◆ REQUIREMENT
Read the records below and report each line in which "dimensions" occurs.

[Data records]
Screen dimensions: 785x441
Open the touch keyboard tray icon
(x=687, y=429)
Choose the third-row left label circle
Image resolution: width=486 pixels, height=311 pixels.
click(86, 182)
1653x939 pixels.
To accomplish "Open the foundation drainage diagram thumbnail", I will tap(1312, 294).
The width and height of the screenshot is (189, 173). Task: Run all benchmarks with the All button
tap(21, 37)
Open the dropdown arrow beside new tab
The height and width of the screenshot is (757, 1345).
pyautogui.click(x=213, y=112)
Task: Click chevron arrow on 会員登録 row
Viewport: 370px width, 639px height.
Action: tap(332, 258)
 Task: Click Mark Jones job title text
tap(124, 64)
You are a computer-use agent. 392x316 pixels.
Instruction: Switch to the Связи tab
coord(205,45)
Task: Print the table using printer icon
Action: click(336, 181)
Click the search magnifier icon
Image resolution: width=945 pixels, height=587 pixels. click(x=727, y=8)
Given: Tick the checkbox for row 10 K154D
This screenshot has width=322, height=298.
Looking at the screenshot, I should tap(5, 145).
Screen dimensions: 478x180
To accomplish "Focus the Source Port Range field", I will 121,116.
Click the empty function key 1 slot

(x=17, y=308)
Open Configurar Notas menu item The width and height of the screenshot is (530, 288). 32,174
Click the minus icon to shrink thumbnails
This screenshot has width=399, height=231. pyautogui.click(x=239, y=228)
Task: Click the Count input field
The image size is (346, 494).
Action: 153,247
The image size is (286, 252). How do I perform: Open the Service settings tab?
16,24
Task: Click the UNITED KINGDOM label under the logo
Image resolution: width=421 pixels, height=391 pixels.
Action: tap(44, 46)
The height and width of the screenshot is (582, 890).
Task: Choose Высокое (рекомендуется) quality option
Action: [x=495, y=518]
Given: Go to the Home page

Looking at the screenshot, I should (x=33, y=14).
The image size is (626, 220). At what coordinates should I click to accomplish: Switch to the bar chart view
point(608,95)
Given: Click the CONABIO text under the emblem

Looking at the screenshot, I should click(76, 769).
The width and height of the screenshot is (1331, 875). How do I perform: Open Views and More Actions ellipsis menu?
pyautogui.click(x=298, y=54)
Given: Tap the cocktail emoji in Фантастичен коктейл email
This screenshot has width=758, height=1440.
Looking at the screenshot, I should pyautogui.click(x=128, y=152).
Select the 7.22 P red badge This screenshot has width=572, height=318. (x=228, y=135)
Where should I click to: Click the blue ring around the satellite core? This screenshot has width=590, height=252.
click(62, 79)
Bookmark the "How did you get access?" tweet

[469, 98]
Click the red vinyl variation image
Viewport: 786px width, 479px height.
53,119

◆ SOLUTION TO THE PROBLEM
Screen dimensions: 785x441
Screen dimensions: 478x180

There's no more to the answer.